You know when I first moved to New York and I was totally broke, sometimes I would buy Vogue instead of dinner – I just felt it fed me more.

Episode Two: the real me

Hi kids! This week, we’re going to learn about confidence: Samantha getting a nude portrait of herself, Charlotte’s vagina being depressed because she tells it it’s ugly (“What, it can’t meet its deadline?” “It always wants to go to Krispy Kreme.”) and both Carrie and Miranda getting built up only to have the rug pulled out from under them.

This is the fashion show episode. The first time I saw it, I knew they were going to have her trip on the runway (foreshadowing: the line about feeling very comfortable in “big girl shoes,” asking Stanford to bring her another champagne), but when they got her all dolled up, I thought there was no way they would let her fall because she looked so good. And I was wrong. SJP does a really good job of acting embarrassed, crow’s feet and all.

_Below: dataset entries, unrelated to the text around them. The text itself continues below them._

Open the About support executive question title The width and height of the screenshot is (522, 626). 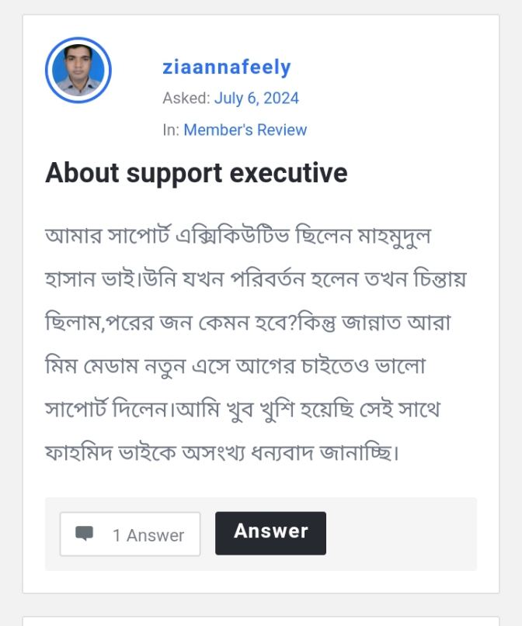coord(197,172)
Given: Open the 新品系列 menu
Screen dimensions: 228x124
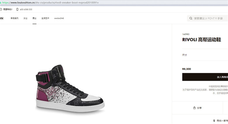Looking at the screenshot, I should click(x=15, y=18).
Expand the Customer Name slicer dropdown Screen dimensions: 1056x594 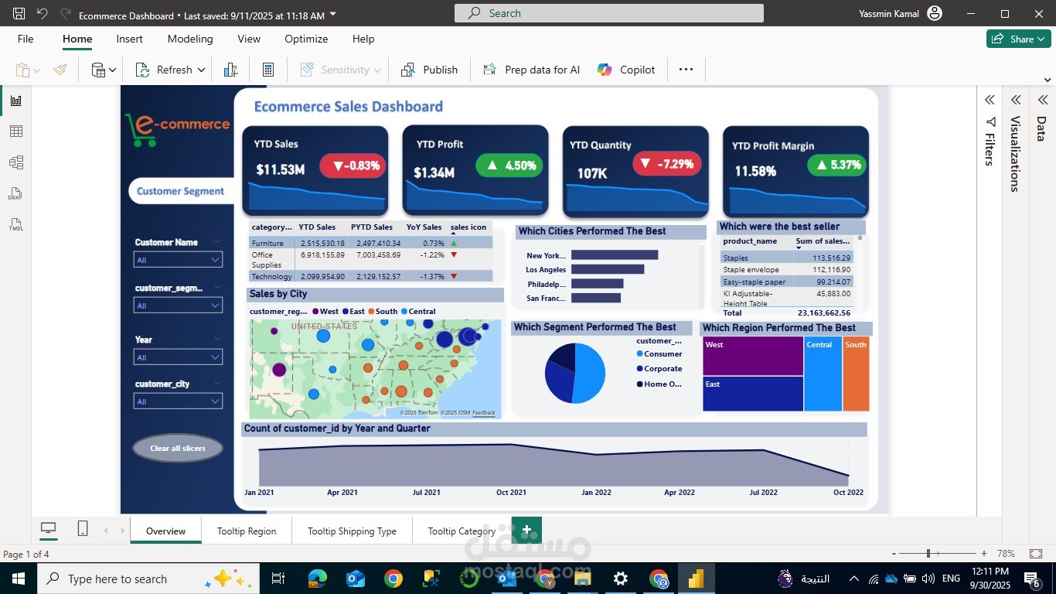[215, 260]
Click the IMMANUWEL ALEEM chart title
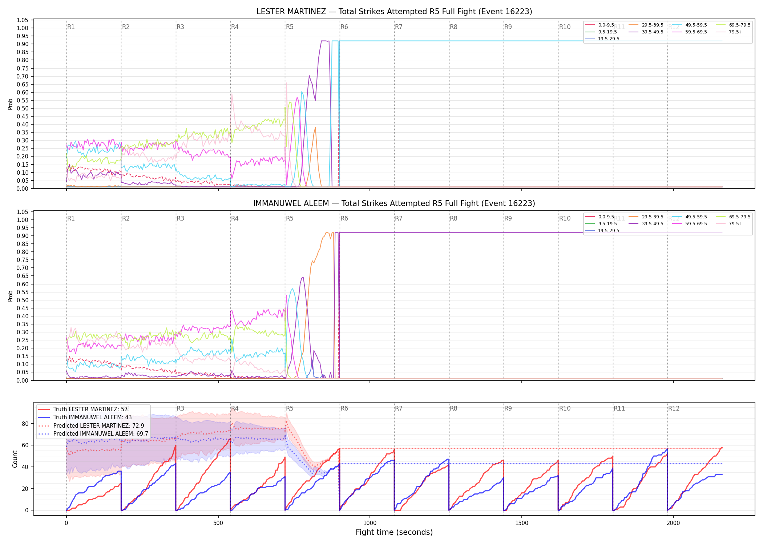Screen dimensions: 763x545 [394, 203]
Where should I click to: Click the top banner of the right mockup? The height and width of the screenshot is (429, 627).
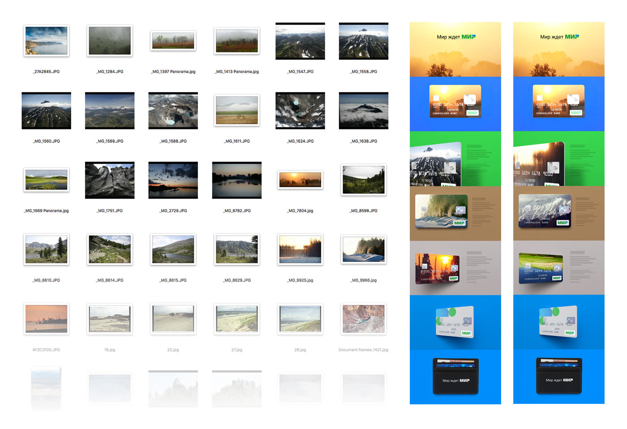click(559, 49)
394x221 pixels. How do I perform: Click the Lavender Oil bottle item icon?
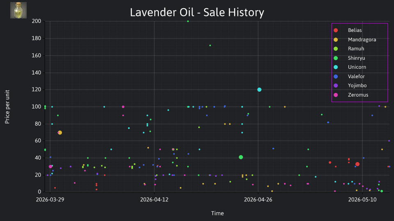[x=18, y=10]
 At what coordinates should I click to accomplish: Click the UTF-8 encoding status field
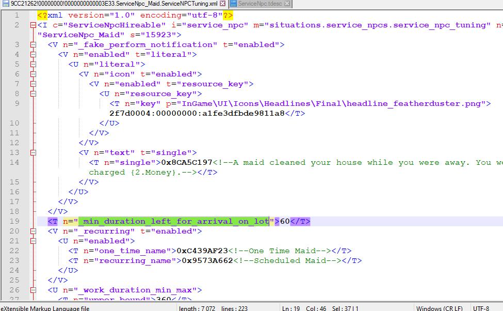click(x=481, y=308)
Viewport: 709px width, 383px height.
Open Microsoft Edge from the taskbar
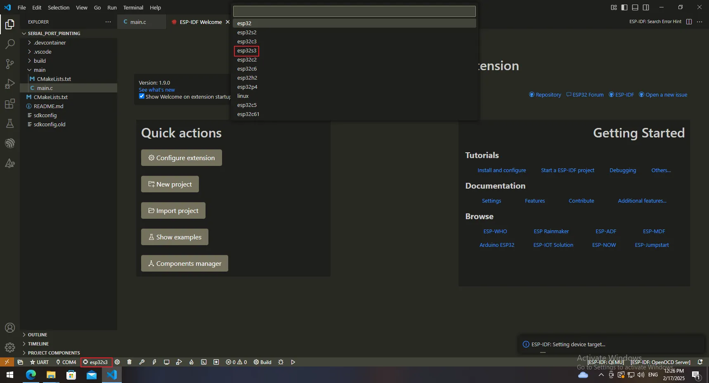coord(31,375)
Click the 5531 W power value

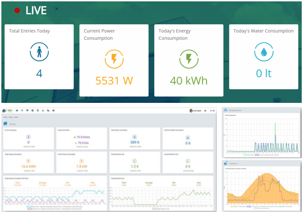(114, 81)
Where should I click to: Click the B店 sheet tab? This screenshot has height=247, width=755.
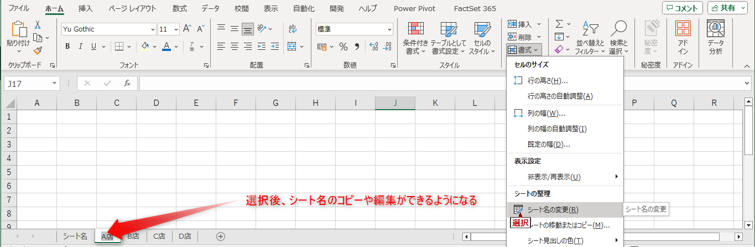[x=133, y=236]
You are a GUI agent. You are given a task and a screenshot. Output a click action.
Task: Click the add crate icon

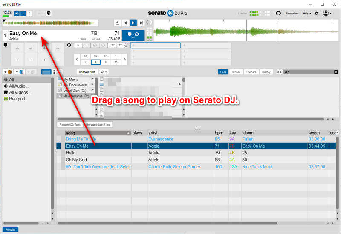click(8, 72)
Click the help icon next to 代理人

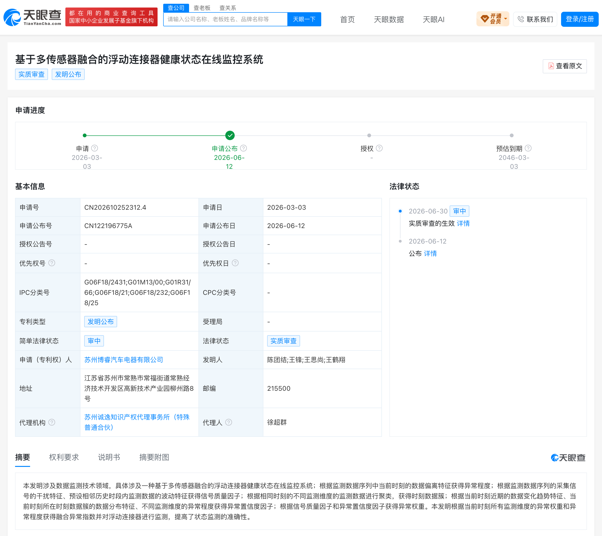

The Kiss and Tell book actually came in handy for this episode, because it’s got a frame-by-frame of the tumble, and you can see where the toe strap of her shoe has come loose and the entire shoe is actually dangling from the ankle strap. I never would have noticed that otherwise.

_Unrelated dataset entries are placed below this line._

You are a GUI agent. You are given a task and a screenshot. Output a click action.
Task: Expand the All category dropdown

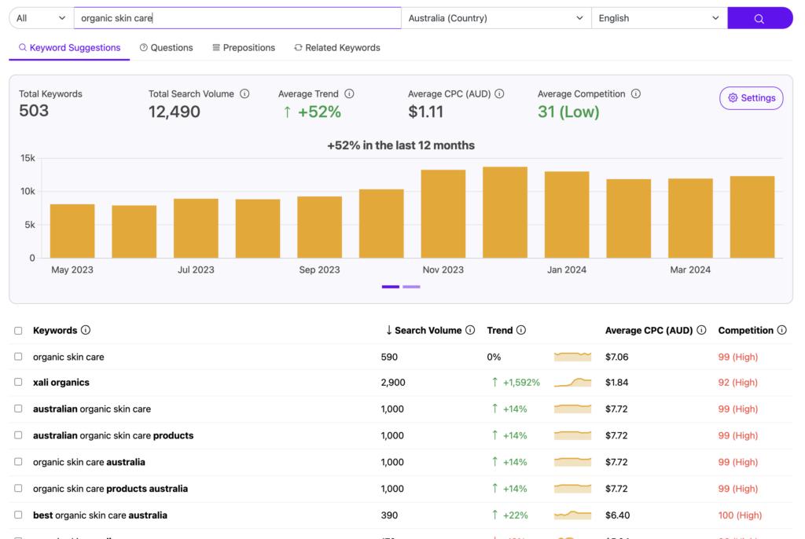41,19
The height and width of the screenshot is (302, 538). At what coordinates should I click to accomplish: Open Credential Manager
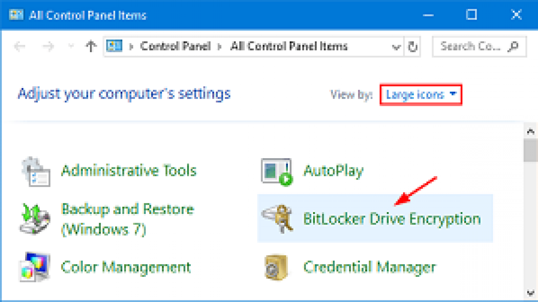370,267
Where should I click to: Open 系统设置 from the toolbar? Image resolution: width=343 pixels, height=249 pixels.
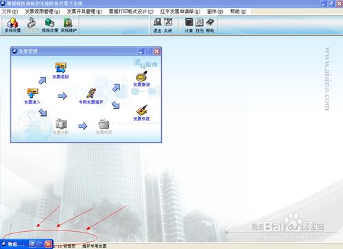coord(12,25)
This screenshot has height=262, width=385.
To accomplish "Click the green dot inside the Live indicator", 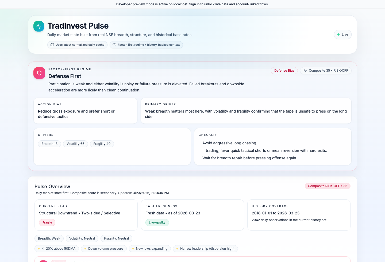I will pyautogui.click(x=339, y=34).
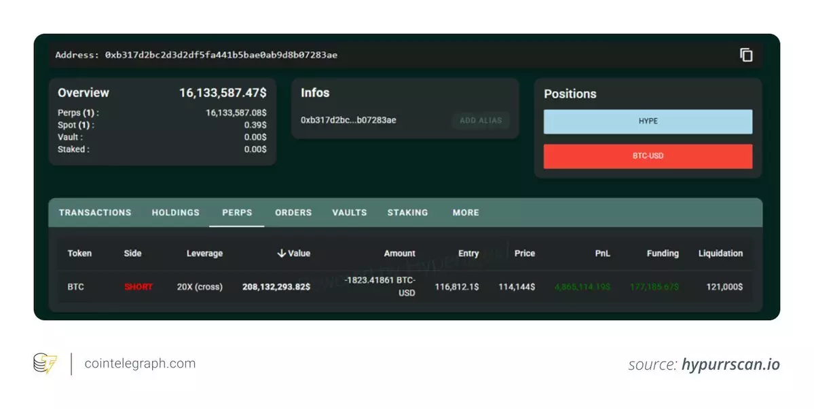The width and height of the screenshot is (814, 409).
Task: Switch to the HOLDINGS tab
Action: coord(175,212)
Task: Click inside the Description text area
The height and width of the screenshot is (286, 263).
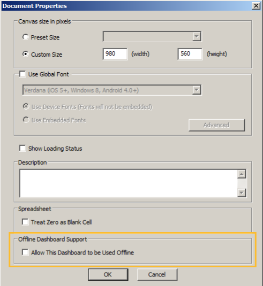Action: pyautogui.click(x=129, y=183)
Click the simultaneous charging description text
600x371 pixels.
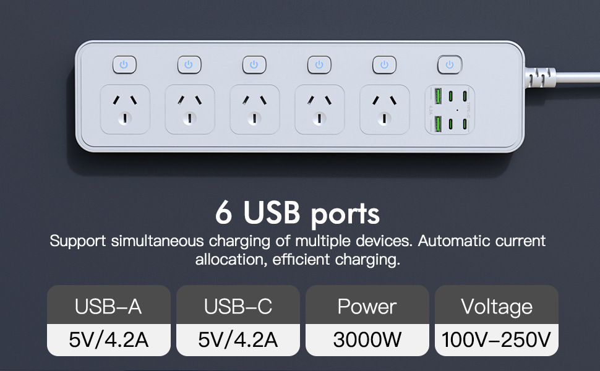[x=298, y=250]
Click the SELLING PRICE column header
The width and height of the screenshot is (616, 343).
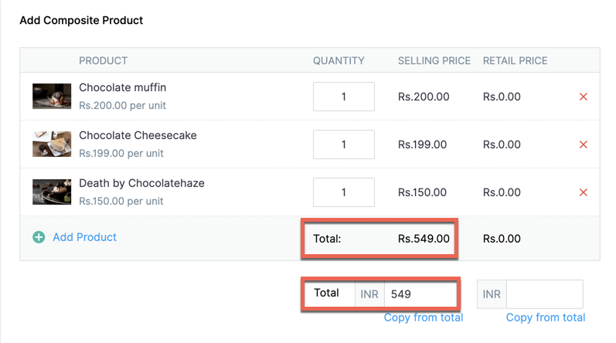point(434,61)
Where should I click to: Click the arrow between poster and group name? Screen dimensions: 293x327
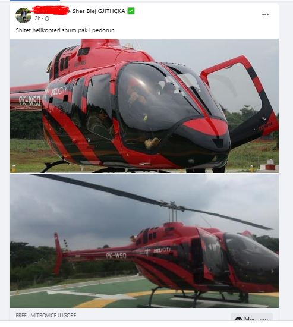coord(69,11)
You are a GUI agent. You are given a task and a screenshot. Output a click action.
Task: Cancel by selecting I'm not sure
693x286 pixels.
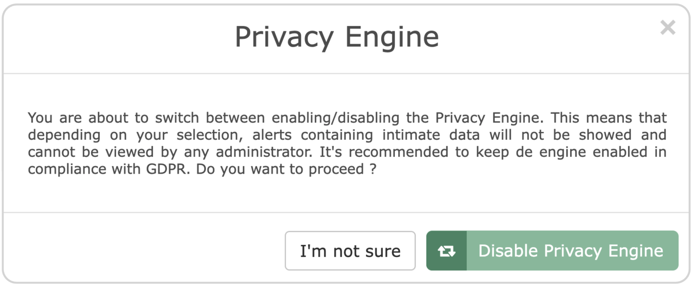point(350,251)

The guest stars in this one are abundant and fantastic:

• Margaret Cho (“I use the term ‘boyfriend’ loosely, as Damien is clearly a homosexual”)

• Alan Cumming (“It’s a fashion house of cards, love,” and, of course, “Me likey!”)

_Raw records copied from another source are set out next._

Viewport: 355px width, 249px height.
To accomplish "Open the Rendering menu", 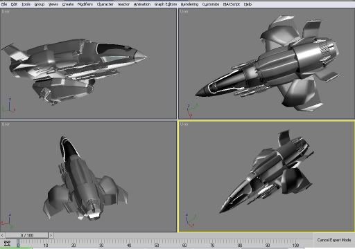I will click(x=189, y=4).
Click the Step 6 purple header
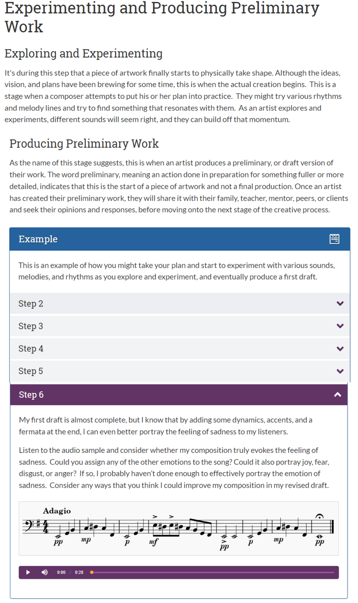 coord(179,395)
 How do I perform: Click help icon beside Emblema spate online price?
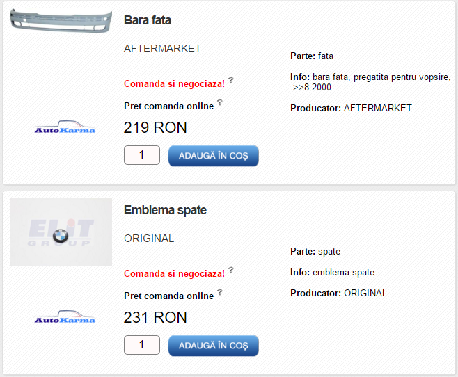(x=220, y=292)
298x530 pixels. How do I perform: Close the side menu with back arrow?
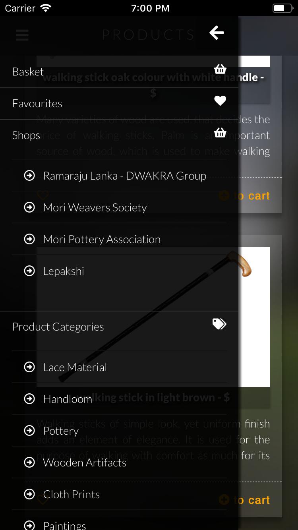[x=217, y=33]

• Heidi Klum (okay, bitch just walks over Carrie when she’s lying on the runway, prompting Stanford to scream “Oh my God she’s fashion roadkill!” Then SJP and the Klum hi-five like they’re best buddies.)

• Kevyn Aucoin (I knew two people that had his book Making Faces, right around the time he died. This excerpt from the intro somewhat explains his voice, but not entirely (it’s really strange):”…trying to conceal the fact that I was a gay, effeminate, hyperactive, adopted child with a serious lisp in southern Louisiana would have been like trying to hide Dolly Parton in a string bikini!”)

• Orlando Pita (hairstylist. I have no idea who this is, but apparently he’s a famous hairstylist.)

• Edward I. Koch (no clue who this is either, but he gets lots of applause when he hits the runway. Ah! Wait. I wikied him and he’s an ex-mayor of New York.)